◆ Your assignment ◆
The copy should begin at the line containing "672x626 pixels. How" and end with the last line below, every line exact and no picture included.

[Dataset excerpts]

########

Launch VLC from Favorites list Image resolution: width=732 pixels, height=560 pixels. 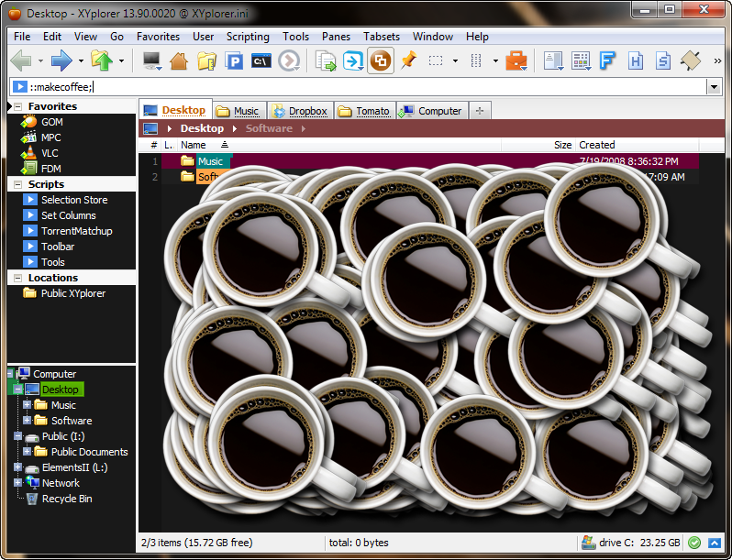[50, 153]
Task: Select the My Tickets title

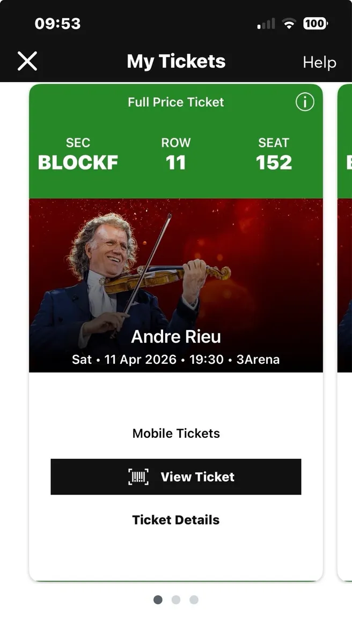Action: click(x=176, y=61)
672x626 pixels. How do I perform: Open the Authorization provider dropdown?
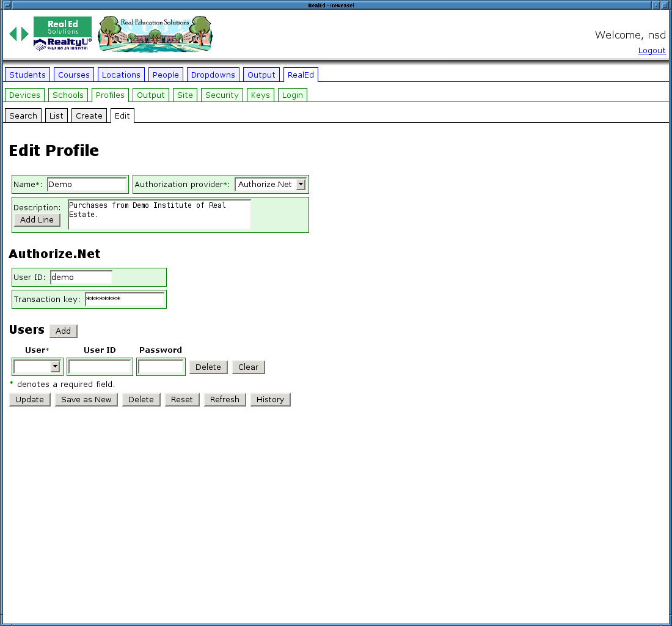(x=270, y=184)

########

◆ Expected answer ◆
672x626 pixels. How do I perform: Open the Authorization provider dropdown?
(x=270, y=184)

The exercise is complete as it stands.